Positioning was first introduced by Jack Trout in 1969 ("Industrial Marketing" Magazine- June/1969) and then popularized by Al Ries and Jack Trout in their bestselling book "Positioning - The Battle for Your Mind." (McGraw-Hill 1981)
This differs slightly from the context in which the term was first published in 1969 by Jack Trout in the paper "Positioning" is a game people play in today’s me-too market place" in the publication Industrial Marketing, in which the case is made that the typical consumer is overwhelmed with unwanted advertising, and has a natural tendency to discard all information that does not immediately find a comfortable (and empty) slot in the consumer's mind. It was then expanded into their ground-breaking first book, "Positioning: The Battle for Your Mind," in which they define Positioning as "an organized system for finding a window in the mind. It is based on the concept that communication can only take place at the right time and under the right circumstances" (p. 19 of 2001 paperback edition).
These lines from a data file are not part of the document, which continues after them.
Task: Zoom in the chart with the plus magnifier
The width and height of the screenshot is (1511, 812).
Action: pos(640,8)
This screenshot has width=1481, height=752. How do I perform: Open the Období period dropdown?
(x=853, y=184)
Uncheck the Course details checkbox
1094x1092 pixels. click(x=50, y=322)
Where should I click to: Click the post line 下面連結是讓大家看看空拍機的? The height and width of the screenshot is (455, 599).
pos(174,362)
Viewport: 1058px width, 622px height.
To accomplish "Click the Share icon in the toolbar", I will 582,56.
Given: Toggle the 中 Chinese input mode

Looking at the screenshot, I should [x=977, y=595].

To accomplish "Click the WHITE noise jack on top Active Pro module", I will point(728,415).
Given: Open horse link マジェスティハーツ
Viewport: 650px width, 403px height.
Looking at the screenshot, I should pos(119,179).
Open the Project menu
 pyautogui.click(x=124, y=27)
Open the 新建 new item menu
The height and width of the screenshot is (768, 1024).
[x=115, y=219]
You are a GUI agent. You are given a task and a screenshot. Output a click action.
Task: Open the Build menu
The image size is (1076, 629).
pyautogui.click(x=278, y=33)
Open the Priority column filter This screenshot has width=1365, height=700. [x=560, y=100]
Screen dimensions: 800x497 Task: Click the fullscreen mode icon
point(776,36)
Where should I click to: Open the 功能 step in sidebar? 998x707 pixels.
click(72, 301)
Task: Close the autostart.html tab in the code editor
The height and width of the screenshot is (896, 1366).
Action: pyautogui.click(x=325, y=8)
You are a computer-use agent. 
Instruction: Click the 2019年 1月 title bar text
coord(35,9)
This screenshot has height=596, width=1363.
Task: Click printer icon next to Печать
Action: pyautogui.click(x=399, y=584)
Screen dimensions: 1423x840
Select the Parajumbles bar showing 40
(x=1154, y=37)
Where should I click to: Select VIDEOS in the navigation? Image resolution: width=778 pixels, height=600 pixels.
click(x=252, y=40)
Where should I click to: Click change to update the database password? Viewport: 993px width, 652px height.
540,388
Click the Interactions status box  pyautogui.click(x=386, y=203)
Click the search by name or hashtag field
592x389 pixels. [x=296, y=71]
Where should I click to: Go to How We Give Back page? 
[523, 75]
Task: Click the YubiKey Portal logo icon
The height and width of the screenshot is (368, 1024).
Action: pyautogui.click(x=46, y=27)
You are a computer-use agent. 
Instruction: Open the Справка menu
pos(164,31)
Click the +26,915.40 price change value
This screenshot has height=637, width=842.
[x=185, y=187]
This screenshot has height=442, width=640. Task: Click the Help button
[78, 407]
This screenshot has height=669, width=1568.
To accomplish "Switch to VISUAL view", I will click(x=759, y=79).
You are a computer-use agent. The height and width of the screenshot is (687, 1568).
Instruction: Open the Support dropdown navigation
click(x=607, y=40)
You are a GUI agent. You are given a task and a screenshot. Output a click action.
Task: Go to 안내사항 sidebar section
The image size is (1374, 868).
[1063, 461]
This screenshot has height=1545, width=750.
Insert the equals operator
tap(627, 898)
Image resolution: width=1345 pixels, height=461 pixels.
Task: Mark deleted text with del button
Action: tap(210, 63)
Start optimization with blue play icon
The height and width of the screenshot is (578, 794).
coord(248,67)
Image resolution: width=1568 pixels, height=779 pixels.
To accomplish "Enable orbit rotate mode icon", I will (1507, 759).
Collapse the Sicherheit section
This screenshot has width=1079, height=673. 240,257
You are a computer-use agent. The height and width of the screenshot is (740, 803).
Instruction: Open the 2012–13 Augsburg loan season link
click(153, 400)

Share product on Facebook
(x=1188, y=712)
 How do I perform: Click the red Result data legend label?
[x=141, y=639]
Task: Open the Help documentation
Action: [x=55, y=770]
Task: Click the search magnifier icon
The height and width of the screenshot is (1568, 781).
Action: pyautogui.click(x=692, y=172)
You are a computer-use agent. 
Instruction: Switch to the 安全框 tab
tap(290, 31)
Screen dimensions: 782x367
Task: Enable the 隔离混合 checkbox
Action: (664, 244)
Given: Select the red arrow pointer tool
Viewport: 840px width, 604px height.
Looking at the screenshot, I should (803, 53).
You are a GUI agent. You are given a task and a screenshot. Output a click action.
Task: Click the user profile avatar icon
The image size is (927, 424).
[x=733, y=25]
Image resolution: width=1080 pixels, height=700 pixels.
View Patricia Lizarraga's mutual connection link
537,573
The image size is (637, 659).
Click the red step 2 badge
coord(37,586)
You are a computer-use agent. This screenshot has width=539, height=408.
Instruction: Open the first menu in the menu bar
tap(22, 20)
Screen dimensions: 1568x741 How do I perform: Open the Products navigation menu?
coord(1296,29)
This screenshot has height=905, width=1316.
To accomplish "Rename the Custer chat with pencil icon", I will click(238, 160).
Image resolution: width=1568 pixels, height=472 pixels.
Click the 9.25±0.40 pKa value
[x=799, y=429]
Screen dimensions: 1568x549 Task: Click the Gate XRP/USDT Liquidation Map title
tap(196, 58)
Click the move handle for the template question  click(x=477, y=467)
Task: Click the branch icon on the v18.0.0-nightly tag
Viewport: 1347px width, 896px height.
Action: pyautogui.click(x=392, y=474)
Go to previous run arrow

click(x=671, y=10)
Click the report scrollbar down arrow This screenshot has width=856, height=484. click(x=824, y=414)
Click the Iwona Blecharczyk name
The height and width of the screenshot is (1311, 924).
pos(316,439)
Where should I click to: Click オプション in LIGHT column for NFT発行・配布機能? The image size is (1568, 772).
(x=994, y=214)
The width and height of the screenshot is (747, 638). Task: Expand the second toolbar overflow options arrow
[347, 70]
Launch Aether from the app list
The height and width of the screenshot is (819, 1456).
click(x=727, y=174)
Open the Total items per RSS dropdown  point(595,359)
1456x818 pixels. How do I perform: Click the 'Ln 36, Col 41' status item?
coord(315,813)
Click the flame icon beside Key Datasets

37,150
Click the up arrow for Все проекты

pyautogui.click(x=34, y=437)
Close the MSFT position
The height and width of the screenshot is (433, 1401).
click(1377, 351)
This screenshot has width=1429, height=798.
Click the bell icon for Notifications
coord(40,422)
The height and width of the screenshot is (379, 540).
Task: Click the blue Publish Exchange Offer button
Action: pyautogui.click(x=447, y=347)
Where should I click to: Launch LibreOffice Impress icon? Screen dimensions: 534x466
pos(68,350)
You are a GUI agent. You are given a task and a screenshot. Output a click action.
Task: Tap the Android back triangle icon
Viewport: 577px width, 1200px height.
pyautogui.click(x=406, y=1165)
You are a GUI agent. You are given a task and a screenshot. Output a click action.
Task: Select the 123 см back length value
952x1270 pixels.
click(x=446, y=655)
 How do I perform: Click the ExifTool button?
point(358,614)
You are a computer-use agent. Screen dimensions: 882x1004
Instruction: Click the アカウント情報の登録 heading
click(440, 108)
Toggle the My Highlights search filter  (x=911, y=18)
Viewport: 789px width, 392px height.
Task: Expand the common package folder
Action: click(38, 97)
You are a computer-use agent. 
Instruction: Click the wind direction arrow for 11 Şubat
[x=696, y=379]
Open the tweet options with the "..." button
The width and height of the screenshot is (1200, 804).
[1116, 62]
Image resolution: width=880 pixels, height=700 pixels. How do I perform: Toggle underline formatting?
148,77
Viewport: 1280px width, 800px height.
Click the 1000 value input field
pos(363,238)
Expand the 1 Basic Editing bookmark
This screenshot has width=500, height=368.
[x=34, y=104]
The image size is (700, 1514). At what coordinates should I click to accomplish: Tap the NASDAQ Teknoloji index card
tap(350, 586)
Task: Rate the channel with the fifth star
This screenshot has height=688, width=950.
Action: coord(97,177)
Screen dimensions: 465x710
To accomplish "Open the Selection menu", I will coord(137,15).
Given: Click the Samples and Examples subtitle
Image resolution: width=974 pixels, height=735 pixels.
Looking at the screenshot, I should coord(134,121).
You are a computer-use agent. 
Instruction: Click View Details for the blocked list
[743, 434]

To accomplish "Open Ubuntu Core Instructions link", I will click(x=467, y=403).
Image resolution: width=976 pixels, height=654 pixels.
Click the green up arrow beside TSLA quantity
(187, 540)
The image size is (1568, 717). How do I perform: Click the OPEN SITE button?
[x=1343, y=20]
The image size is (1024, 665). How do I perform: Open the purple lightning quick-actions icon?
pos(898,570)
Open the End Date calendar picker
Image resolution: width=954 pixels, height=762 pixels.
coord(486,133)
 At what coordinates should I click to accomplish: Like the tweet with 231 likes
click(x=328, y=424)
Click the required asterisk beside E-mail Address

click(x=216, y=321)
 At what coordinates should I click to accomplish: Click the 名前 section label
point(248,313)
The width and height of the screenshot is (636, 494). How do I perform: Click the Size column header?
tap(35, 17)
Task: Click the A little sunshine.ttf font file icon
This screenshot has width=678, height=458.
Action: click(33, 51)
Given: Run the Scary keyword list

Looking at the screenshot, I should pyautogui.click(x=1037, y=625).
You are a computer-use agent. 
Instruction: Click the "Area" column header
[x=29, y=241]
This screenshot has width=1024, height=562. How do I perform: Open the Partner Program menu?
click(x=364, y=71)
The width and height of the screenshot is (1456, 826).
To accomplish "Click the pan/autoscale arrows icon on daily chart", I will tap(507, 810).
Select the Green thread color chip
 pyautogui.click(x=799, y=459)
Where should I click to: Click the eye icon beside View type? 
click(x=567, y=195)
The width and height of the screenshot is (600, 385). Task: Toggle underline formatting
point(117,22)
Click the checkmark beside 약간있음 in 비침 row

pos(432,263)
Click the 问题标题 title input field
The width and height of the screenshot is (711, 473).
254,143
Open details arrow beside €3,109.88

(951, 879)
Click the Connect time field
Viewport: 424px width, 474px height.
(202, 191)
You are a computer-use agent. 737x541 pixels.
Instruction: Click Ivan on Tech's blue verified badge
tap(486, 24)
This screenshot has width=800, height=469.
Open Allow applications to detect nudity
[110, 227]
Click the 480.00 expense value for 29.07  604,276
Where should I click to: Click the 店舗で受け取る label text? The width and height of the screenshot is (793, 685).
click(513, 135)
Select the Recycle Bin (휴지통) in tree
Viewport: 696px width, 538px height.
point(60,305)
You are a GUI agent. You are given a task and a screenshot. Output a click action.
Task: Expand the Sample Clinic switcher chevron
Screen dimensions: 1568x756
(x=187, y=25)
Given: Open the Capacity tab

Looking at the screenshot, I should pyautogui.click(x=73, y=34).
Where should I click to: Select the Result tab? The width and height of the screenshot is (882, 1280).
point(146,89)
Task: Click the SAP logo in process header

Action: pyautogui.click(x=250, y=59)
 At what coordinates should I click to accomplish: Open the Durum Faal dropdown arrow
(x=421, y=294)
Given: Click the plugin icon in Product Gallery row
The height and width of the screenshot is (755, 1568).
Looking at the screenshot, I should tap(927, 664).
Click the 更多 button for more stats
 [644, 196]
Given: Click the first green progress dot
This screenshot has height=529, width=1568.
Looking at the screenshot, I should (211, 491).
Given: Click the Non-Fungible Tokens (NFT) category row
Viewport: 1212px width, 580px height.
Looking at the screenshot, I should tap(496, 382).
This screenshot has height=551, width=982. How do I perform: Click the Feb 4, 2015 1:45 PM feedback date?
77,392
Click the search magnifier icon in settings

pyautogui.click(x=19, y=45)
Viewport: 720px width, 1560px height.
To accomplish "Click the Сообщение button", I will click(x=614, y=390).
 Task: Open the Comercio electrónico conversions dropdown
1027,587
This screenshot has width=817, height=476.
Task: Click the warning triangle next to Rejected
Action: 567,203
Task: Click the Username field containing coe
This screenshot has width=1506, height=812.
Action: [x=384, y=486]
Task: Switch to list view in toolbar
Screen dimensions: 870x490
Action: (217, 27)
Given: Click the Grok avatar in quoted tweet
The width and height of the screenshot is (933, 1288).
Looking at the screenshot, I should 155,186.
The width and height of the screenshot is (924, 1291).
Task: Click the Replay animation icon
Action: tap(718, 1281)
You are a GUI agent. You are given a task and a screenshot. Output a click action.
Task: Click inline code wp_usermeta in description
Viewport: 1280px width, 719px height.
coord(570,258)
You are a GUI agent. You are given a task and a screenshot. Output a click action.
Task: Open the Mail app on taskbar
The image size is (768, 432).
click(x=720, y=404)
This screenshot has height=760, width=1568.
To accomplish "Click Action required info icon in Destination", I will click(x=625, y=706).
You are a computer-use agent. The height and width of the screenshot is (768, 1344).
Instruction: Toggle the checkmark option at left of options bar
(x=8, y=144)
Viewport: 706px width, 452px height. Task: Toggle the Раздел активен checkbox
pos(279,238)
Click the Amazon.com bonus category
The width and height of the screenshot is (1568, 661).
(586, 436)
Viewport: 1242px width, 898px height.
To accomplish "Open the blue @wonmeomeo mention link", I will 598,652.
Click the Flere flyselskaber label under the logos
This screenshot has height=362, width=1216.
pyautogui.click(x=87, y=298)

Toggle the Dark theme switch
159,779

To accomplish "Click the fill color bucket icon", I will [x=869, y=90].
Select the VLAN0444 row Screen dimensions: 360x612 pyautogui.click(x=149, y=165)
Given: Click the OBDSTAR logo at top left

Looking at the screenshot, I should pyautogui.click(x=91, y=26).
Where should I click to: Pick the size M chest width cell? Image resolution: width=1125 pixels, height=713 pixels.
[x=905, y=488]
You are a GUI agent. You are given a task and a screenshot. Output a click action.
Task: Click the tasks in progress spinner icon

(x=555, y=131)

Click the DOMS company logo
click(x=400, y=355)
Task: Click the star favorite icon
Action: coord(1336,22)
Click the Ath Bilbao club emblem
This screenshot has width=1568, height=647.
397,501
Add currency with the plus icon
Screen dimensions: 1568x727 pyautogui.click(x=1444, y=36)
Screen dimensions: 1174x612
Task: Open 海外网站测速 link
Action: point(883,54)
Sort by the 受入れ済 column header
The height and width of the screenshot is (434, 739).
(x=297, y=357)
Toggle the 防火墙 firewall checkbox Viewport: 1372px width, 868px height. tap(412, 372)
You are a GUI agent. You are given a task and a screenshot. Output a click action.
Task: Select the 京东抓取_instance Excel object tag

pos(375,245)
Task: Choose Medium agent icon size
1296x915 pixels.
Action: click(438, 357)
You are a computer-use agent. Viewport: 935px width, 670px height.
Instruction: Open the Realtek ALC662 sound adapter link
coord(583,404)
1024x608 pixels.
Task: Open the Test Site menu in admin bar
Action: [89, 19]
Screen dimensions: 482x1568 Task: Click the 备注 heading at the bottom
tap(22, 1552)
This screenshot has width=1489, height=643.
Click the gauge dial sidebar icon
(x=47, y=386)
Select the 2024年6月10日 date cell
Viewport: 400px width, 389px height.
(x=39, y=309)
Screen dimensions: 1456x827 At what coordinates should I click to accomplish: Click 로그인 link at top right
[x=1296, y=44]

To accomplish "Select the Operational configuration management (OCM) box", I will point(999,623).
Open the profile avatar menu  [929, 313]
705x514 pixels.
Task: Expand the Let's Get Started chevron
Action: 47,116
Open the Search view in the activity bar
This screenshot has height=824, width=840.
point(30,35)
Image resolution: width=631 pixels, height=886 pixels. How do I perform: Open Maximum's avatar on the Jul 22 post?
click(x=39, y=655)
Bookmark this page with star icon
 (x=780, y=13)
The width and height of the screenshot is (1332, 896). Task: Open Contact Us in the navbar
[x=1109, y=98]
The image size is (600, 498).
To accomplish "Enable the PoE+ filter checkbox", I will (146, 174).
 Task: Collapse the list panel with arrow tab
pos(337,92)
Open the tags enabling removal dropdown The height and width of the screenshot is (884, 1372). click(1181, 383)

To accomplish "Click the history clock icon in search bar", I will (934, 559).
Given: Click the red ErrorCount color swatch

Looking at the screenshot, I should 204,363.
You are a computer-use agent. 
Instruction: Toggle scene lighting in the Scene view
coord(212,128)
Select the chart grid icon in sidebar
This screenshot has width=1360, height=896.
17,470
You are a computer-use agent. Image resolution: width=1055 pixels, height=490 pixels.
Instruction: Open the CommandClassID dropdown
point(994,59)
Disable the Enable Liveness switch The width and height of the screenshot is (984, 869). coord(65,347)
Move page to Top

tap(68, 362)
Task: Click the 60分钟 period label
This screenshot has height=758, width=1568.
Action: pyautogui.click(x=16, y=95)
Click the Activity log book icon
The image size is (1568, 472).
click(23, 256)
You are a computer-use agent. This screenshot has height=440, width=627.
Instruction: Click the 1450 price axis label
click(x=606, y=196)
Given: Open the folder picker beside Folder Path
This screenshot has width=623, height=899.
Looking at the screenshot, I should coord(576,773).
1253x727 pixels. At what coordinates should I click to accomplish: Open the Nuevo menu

What most will agree on is that Positioning is something (perception) that happens in the minds of the target market. It is the aggregate perception the market has of a particular company, product or service in relation to their perceptions of the competitors in the same category. An important concept in positioning is that it expects that consumers compare and analyze products in the marketplace, whether based on features of the product itself (quality, multiple uses, etc.), price, and/or packaging and image. It will happen whether or not a company's management is proactive, reactive or passive about the ongoing process of evolving a position. But a company can positively influence the perceptions through enlightened strategic actions.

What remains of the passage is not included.